Obituary: Prof Ian Mills, whose work redefined the kilogram
06 January 2023
One of the University of Reading’s longest-serving and most influential scientists, Emeritus Professor Ian Mills OBE FRS, whose work led to a redefinition of the international standard units of measurement, has died, aged 92.
Professor Mills was a longstanding member of Reading’s Department of Chemistry, specialising in infrared spectroscopy – a technique using infrared radiation to study materials.
His later work on the standardisation of units of measurement included his chairing the international scientific committee for standard units. This work led to a redefinition of the kilogram, from a definition based on the weight of a platinum alloy prototype, held in Paris, to one based on a mathematically-defined constant.
Ian Mills was born in 1930 in Reading, where his father was Head of Pathology at the Royal Berkshire Hospital. Growing up in large house in Sonning, and educated at Leighton Park School, he always acknowledged that he had a privileged childhood. He was a keen hillwalker, and at 16 he and his sister walked unaccompanied across Scotland from east to west.
Computing pioneer and proud educator
Entering the University of Reading as an undergraduate, he initially studied physics, but quickly switched to chemistry as the “most interesting branch” of the physical sciences, graduating in 1951.
His love of the subject led to a PhD at St John’s, Oxford, and post-doctoral positions at the University of Minnesota in 1954, where he won the Optical Society of America Lomb medal for his work, and at Corpus Christi, Cambridge until 1957. He took a position as a lecturer in Reading, where he stayed for the rest of his career.
Ian was one of the first recipients of a personal professorship at Reading in 1966. He was a pioneer in using computational methods to calculate line frequencies in interpreting spectra, and one of the first to bring computers to Reading in general.

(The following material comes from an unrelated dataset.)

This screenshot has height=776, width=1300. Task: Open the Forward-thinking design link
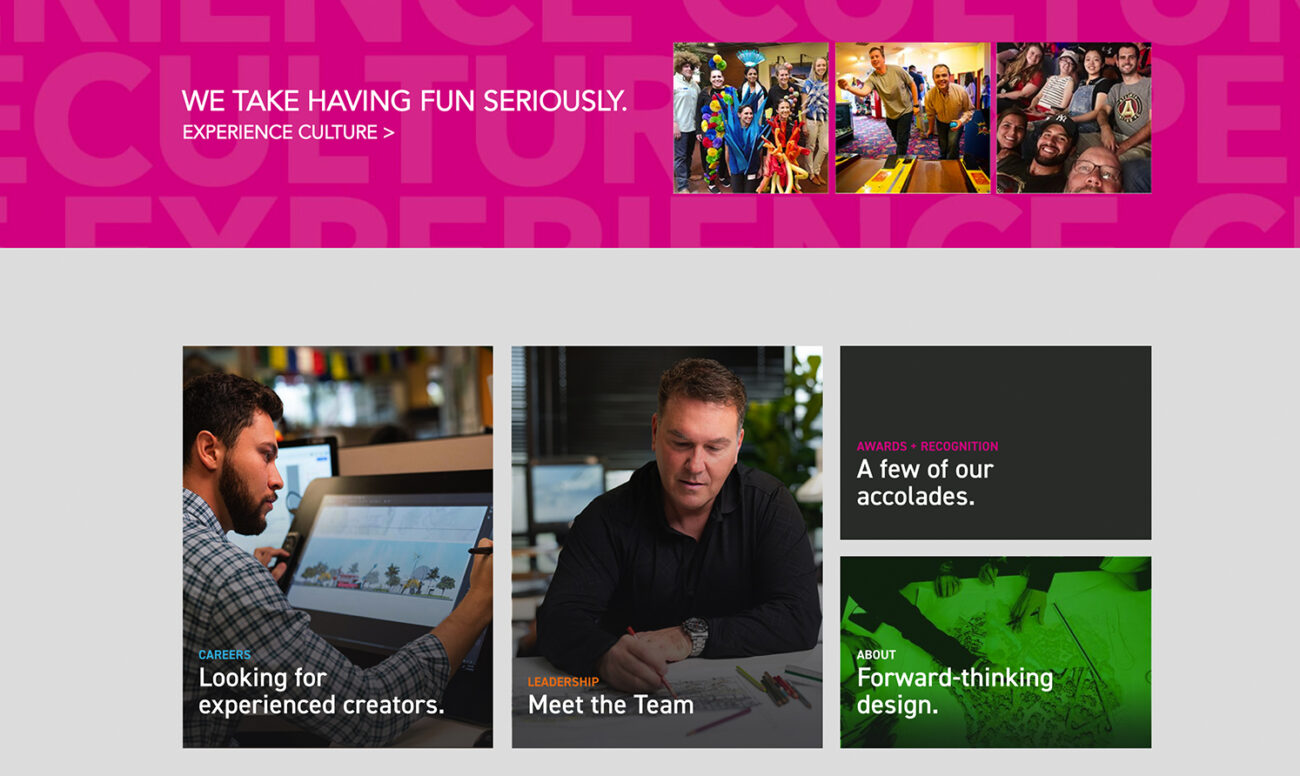point(955,691)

He led a research group building spectrometers, and was editorial advisor on several journals, including two stints as senior editor of the leading journal Molecular Physics. He co-founded and organised the biennial Colloquium on High Resolution Molecular Spectroscopy, and published more than 200 papers.
Aside from his research, he was proud of his teaching, lecturing, taking seminars and supervising 17 research students to PhD.
His work on the experimental observation and theoretical analysis of high-resolution rotation of molecules, among other achievements, led to his election as Fellow of the Royal Society (FRS) in 1996.
OBE appointment
But it was his later work on the standardisation of metric units that led to his appointment to OBE in 2015. From a concern about nomenclature and metrology – the study of measurement – he was recruited to be one of the authors of the first editions of the IUPAC Green Book.
He became involved in the Bureau International des Poids et Mesures and eventually being president of the Comité Consultatif des Unités from 1995 to 2013. This led to the acceptance of a scientific need to redefine the SI system of units, and the implementation of this redefinition of the SI units in terms of fundamental natural constants.
As a student at Reading he started a sailing club, and he forged friendships on the Oxford sailing team who formed his longest-lasting set of friends. He was always a practical mechanic, and as a child had a workshop in the garden where he learned to do proper woodwork and metalwork. As an adult, he enjoyed DIY and made his own furniture at home, and he relished the chance to learn glassblowing and making his own equipment at work.
Ian married Maggy, who he first met at a Scottish country dancing group in Minnesota. They had two children and two grandchildren, and one great-grandchild born in August 2022, of whom he was very proud. Maggy predeceased him by just a few weeks.
After retirement he continued to sail and walk with friends, celebrating his 80th birthday by climbing the 1,959-ft high Haystacks in the Lake District.
Ian continued resolutely to manage his own household well into his 90s. He died peacefully on 23 December 2022 due to heart failure, after a short illness.
- A memorial will be held at 1130hrs on Saturday 25th March in the University of Reading Chemistry Dept.
- Donations in Ian’s memory may be given to the University of Reading Chaplaincy Trust (reg. charity no. 1071305) via CAF Bank, sort code 40-52-40, account no. 00087429.